Pas question d’État centralisateur

par  G. PUEL
Publication : avril 1978
Mise en ligne : 1er septembre 2008

LA nécessité de former des prix avec des revenus préétablis (et non plus l’inverse) revêt un caractère primordial. Elle n’implique en aucune façon, en revanche, un dirigisme touche-àtout ou une étatisation livrant la production aux gouvernements qui se succèdent. Le capitalisme d’Etat serait, au surplus, un contresens, à l’heure où les plus récentes techniques tendent à la déconcentration, aux autonomies de gestion et au fédéralisme, en miniaturisant les outillages, en dépeuplant les usines et en dispersant les moyens de production.
Le vrai problème consiste d’une part, à instituer un régime généralisé de contrats collectifs déterminant la part revenant a chacun, actif ou passif ; d’autre part, à insérer cette répartition contractuelle dans une organisation communautaire, à base professionnelle et interprofessionnelle, prenant en charge les diverses branches et leurs ressortissants producteurs et non-producteurs.
Au sein de cet encadrement syndicalo-coopératif, les entreprises oeuvreraient pour la communauté qui est la leur. Libérées du souci de la vente ainsi que des charges sociales, fiscales et d’investissements, elles rivaliseraient d’émulation sur pied d’égalité, tels des coureurs sur un stade. Cela, sous l’arbitrage du client devenu solvable et dûment informé par d’impartiales notices communautaires des caractéristiques des produits offerts.

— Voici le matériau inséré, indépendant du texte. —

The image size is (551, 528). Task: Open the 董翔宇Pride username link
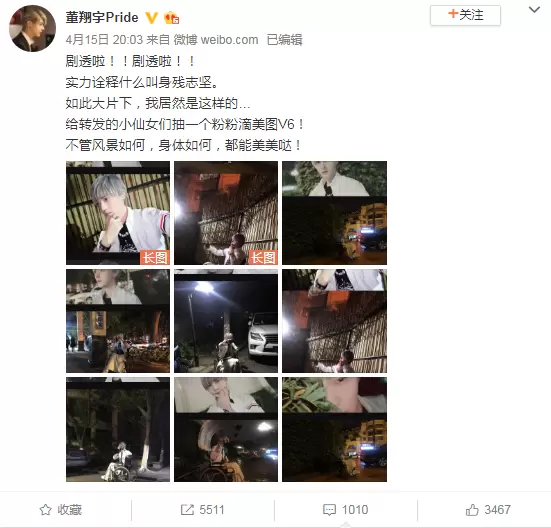[x=102, y=17]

Il suffit d’inventorier les possibilités de la production et l’étendue des besoins à pourvoir, pour comprendre que chacun pourrait jouir d’un large pouvoir d’achat et que, parallèlement, il y aurait encore du travail pour fous. L’homme de la rue commence à le percevoir. Malheureusement, ni les debaters de la majorité ni ceux de l’opposition n’ont pris conscience des nouvelles réalités.